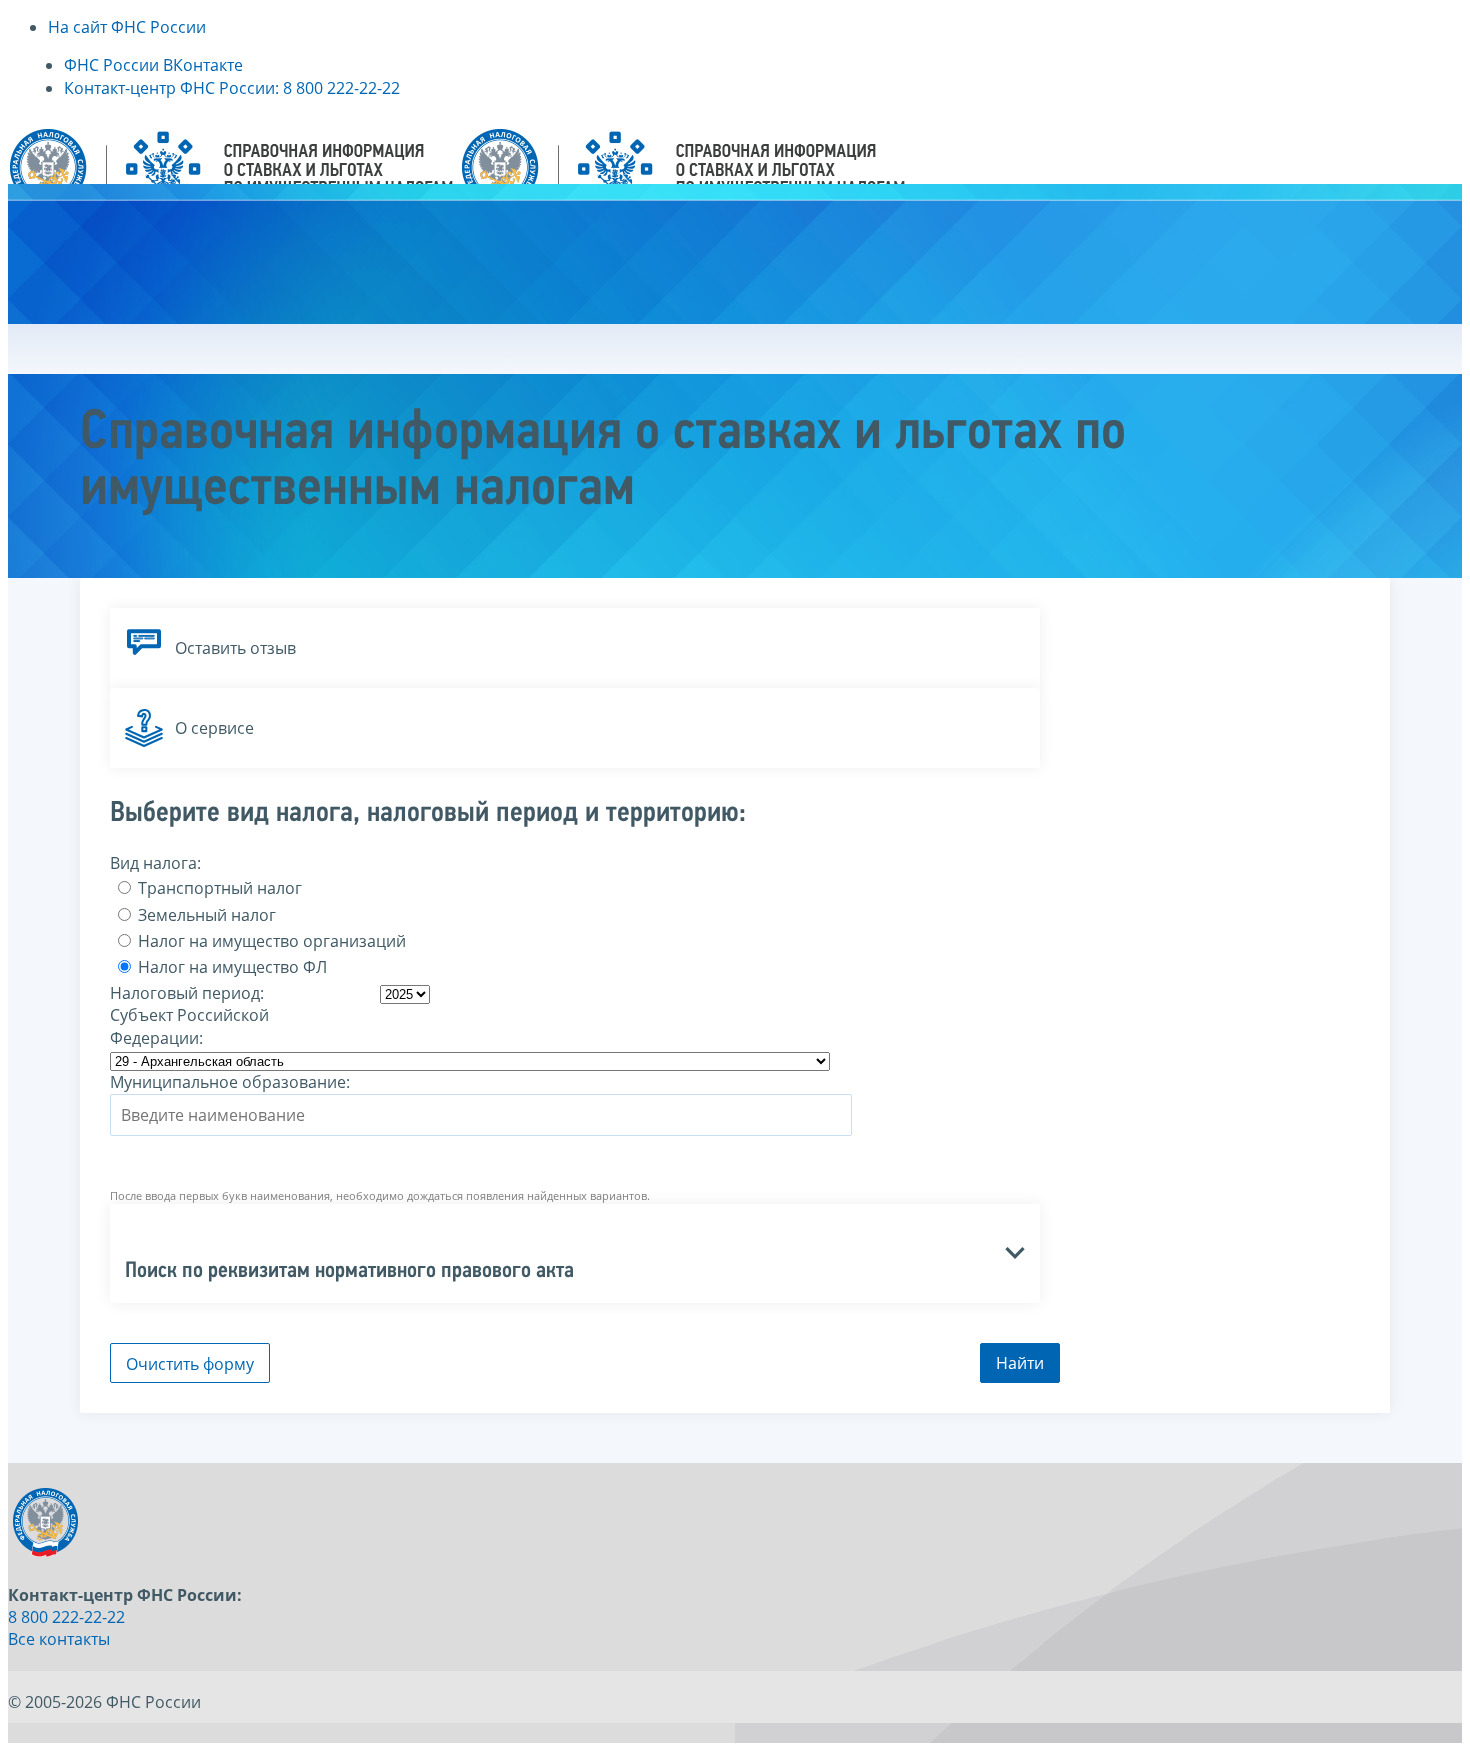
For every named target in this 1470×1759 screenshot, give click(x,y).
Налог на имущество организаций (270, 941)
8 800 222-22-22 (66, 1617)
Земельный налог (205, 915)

_ _ _ _

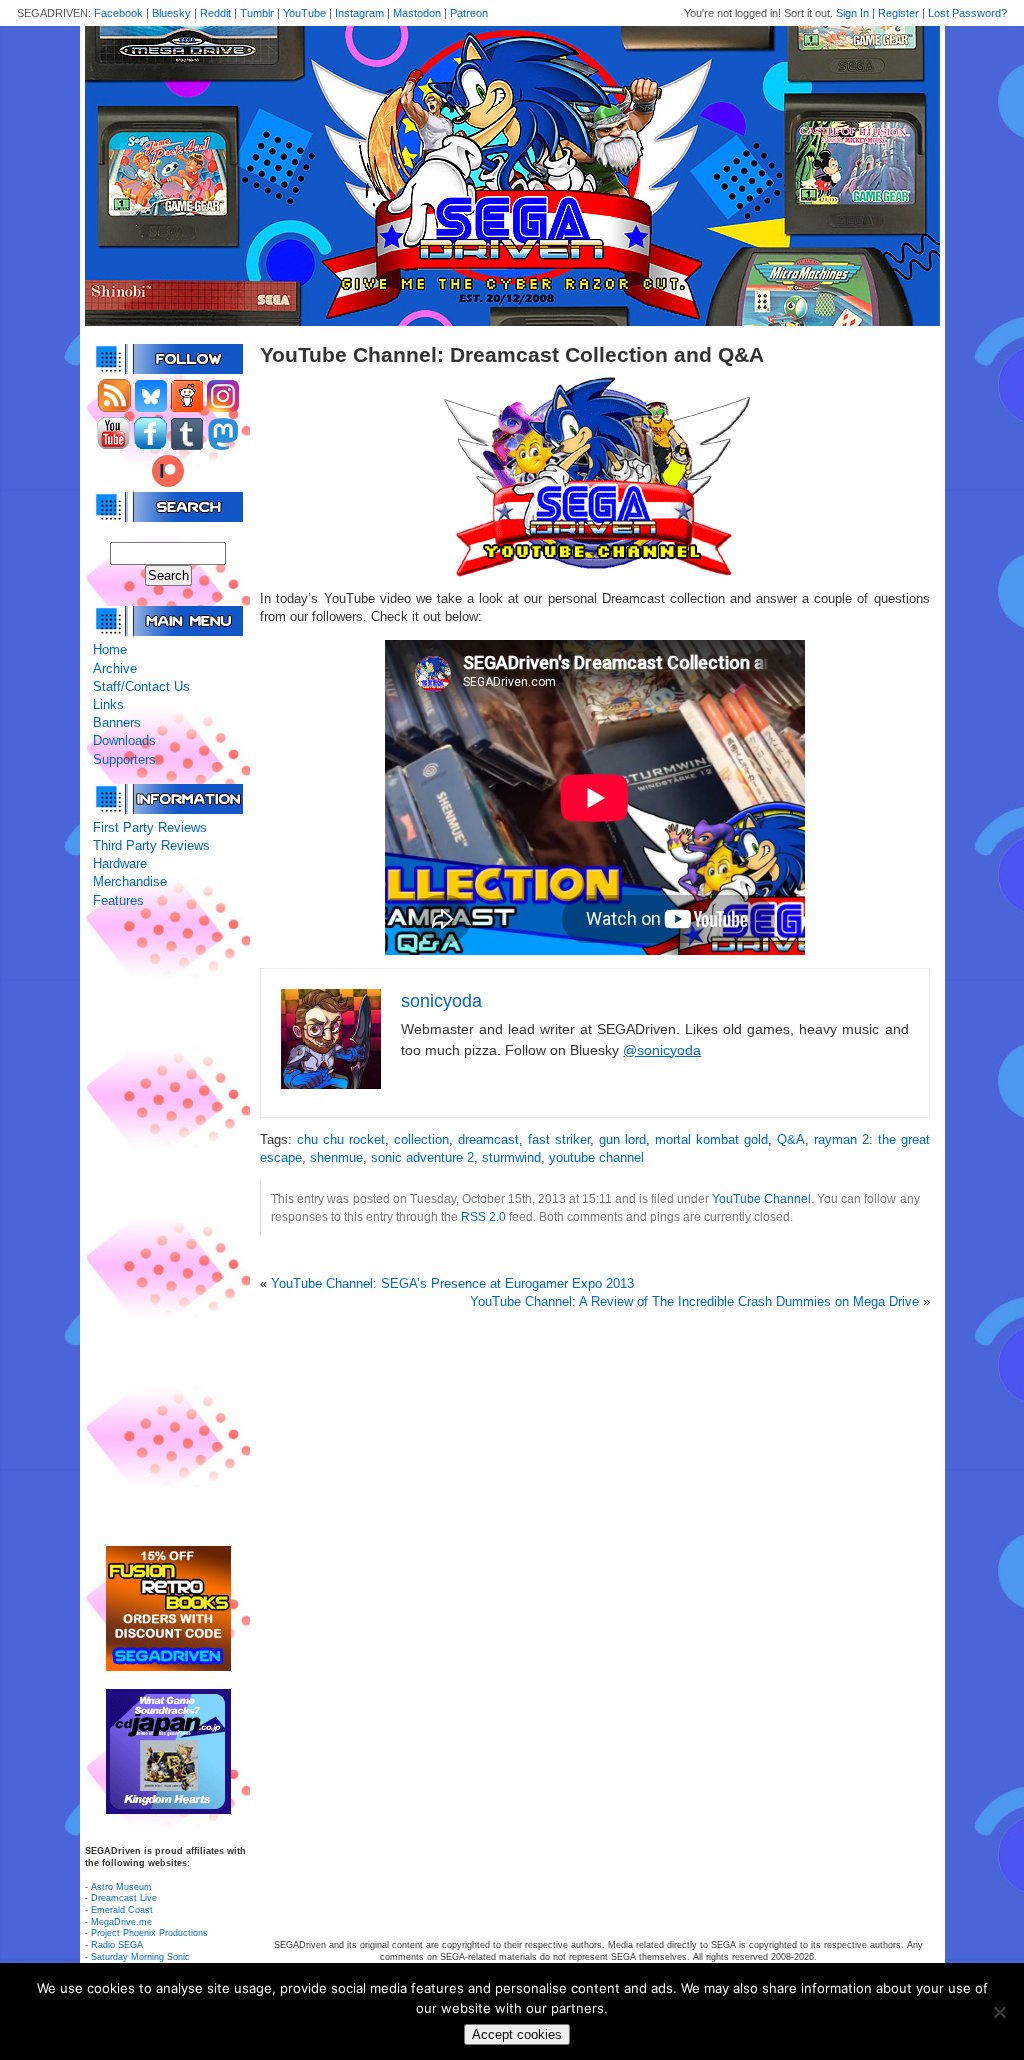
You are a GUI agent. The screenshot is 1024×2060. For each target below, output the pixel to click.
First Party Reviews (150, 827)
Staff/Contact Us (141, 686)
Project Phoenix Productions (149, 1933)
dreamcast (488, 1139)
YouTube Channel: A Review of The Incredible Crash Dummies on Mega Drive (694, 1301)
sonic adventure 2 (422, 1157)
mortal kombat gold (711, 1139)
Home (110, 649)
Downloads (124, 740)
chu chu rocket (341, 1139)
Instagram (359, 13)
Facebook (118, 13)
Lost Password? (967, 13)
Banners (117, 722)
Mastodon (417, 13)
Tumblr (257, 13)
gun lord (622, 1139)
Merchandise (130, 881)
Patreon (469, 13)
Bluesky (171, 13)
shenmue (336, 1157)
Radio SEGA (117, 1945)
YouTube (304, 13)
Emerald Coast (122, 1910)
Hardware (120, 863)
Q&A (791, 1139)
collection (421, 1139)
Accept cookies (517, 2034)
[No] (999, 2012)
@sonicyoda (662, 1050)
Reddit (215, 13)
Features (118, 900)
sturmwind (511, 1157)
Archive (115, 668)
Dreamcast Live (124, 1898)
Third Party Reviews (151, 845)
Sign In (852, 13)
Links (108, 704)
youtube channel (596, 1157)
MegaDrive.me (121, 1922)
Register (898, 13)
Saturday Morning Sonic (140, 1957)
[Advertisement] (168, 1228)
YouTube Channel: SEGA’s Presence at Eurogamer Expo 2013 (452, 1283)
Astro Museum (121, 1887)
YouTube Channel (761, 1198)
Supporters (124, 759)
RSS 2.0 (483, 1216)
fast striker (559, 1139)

_ _ _ _

** WHAT IS REQUIRED **
Show, from the listing above, every line holding the word "target".

** TASK SOLUTION **
For every named target in this 1470×1759 screenshot, give click(x,y).
You are a GUI agent. The screenshot is 1024×2060. For each target below, output the pixel to click.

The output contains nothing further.